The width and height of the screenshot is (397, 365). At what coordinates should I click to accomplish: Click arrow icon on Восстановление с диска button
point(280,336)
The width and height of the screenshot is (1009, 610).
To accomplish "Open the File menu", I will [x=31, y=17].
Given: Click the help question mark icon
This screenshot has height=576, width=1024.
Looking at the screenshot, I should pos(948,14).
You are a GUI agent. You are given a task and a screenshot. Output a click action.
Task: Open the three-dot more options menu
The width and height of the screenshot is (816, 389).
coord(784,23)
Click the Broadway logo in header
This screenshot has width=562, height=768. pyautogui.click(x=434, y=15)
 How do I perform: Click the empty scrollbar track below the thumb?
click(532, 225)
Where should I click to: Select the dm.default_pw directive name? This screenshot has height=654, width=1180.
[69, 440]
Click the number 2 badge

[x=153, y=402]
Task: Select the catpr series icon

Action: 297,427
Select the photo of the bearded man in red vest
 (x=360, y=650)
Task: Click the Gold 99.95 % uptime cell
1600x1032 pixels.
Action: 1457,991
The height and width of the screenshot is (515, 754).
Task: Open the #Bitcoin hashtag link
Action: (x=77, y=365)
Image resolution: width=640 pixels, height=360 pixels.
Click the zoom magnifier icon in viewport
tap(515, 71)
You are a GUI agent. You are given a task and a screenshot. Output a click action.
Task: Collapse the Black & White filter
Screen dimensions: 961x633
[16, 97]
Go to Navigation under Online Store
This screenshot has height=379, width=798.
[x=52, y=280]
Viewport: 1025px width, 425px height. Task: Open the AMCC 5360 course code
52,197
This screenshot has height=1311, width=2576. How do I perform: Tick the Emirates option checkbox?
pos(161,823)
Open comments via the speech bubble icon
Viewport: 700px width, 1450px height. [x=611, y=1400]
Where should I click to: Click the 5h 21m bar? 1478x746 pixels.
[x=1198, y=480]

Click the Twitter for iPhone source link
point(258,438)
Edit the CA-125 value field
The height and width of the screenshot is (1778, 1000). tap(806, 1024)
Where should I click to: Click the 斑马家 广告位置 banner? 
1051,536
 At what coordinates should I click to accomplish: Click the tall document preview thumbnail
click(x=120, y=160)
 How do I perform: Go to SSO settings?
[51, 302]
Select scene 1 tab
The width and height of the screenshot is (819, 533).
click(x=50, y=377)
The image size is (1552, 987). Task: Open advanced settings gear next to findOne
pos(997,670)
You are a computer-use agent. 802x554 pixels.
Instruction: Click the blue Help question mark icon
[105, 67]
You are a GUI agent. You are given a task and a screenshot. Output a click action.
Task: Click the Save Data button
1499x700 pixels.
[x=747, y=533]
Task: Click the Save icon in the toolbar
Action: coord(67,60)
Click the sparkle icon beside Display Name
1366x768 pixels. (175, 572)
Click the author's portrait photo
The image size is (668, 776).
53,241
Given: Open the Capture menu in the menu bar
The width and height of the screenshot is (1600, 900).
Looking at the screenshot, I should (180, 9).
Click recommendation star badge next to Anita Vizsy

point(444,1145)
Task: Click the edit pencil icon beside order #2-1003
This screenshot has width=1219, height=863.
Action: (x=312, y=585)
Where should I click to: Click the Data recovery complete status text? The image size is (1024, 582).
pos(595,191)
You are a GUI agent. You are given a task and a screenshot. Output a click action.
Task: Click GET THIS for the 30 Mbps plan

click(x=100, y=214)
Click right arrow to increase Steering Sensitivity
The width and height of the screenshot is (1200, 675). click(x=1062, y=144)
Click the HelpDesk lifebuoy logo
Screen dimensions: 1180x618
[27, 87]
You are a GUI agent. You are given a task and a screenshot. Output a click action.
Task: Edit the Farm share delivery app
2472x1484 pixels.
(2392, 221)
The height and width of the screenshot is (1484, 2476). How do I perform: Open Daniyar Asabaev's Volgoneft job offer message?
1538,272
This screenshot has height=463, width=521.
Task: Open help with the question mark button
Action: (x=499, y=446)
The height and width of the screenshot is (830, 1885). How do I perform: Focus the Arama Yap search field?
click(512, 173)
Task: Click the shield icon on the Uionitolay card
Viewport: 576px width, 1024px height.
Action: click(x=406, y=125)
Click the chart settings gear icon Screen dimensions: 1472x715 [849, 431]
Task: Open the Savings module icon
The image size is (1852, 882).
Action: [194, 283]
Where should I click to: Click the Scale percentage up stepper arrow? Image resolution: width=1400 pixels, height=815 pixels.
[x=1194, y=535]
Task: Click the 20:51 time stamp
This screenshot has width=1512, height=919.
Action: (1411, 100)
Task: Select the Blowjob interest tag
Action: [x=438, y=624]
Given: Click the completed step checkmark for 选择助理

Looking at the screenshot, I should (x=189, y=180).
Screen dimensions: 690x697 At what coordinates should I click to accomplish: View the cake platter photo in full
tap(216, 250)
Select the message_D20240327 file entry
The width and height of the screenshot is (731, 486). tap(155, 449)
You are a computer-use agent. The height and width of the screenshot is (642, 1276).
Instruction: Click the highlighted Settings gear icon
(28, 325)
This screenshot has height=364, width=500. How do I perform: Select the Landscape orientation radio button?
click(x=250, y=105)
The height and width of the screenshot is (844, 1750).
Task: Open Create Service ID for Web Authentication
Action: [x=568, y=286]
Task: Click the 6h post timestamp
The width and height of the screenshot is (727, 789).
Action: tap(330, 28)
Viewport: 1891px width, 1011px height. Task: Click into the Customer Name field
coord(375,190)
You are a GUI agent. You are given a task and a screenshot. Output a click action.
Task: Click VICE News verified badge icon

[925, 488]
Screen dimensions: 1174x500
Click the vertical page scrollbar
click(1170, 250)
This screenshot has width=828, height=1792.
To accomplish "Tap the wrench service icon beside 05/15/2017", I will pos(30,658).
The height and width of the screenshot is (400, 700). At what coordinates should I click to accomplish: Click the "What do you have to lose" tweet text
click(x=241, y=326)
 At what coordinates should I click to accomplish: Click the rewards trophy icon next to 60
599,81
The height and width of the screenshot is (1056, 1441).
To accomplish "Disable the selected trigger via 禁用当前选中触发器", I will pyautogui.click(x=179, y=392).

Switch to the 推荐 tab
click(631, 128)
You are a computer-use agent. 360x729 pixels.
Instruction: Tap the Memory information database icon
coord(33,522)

========================================

### Work task
Find "computer" in the data above. Report each line where it appears.

### Written solution
You are a computer-use agent. 802x554 pixels.
You are a computer-use agent. The height and width of the screenshot is (642, 1276).
You are a computer-use agent. 360x729 pixels.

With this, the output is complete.